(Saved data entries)
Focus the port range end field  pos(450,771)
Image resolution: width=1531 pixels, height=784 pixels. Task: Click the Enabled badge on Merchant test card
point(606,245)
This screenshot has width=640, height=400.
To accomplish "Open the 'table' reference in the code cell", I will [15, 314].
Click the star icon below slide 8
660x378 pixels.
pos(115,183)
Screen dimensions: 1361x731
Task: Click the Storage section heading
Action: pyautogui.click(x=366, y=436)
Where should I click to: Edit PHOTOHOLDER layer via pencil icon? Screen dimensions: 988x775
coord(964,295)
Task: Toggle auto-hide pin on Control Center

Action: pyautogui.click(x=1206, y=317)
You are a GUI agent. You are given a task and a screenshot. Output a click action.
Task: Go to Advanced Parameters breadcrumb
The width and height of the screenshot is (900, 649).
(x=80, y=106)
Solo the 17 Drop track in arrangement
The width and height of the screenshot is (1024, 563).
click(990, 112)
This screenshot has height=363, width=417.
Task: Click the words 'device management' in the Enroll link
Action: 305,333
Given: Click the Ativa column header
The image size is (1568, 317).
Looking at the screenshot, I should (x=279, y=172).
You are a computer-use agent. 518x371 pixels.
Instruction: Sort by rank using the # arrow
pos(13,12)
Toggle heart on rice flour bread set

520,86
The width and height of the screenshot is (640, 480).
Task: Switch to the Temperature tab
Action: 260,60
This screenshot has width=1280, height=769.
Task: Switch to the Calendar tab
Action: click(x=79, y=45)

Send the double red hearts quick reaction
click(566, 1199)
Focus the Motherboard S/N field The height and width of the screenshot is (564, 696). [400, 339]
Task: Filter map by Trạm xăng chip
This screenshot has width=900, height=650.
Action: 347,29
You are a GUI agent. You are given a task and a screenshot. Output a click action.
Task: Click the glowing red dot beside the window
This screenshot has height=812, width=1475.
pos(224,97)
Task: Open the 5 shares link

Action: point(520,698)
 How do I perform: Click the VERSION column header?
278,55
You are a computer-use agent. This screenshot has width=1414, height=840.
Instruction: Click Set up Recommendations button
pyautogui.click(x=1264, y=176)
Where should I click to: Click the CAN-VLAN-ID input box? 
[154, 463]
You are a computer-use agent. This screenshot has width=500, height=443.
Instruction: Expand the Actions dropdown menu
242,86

Task item | Please transcribe each of the entries, exactly as written.

Solution |
Focus the port range end field  pos(450,771)
Image resolution: width=1531 pixels, height=784 pixels. Task: Click the Enabled badge on Merchant test card
point(606,245)
This screenshot has width=640, height=400.
To accomplish "Open the 'table' reference in the code cell", I will [15, 314].
Click the star icon below slide 8
660x378 pixels.
pos(115,183)
Screen dimensions: 1361x731
Task: Click the Storage section heading
Action: pyautogui.click(x=366, y=436)
Where should I click to: Edit PHOTOHOLDER layer via pencil icon? Screen dimensions: 988x775
coord(964,295)
Task: Toggle auto-hide pin on Control Center

Action: pyautogui.click(x=1206, y=317)
You are a GUI agent. You are given a task and a screenshot. Output a click action.
Task: Go to Advanced Parameters breadcrumb
The width and height of the screenshot is (900, 649).
(x=80, y=106)
Solo the 17 Drop track in arrangement
The width and height of the screenshot is (1024, 563).
click(990, 112)
This screenshot has height=363, width=417.
Task: Click the words 'device management' in the Enroll link
Action: 305,333
Given: Click the Ativa column header
The image size is (1568, 317).
Looking at the screenshot, I should (x=279, y=172).
You are a computer-use agent. 518x371 pixels.
Instruction: Sort by rank using the # arrow
pos(13,12)
Toggle heart on rice flour bread set

520,86
The width and height of the screenshot is (640, 480).
Task: Switch to the Temperature tab
Action: 260,60
This screenshot has width=1280, height=769.
Task: Switch to the Calendar tab
Action: click(x=79, y=45)

Send the double red hearts quick reaction
click(566, 1199)
Focus the Motherboard S/N field The height and width of the screenshot is (564, 696). [400, 339]
Task: Filter map by Trạm xăng chip
This screenshot has width=900, height=650.
Action: 347,29
You are a GUI agent. You are given a task and a screenshot. Output a click action.
Task: Click the glowing red dot beside the window
This screenshot has height=812, width=1475.
pos(224,97)
Task: Open the 5 shares link

Action: point(520,698)
 How do I perform: Click the VERSION column header?
278,55
You are a computer-use agent. This screenshot has width=1414, height=840.
Instruction: Click Set up Recommendations button
pyautogui.click(x=1264, y=176)
Where should I click to: Click the CAN-VLAN-ID input box? 
[154, 463]
You are a computer-use agent. This screenshot has width=500, height=443.
Instruction: Expand the Actions dropdown menu
242,86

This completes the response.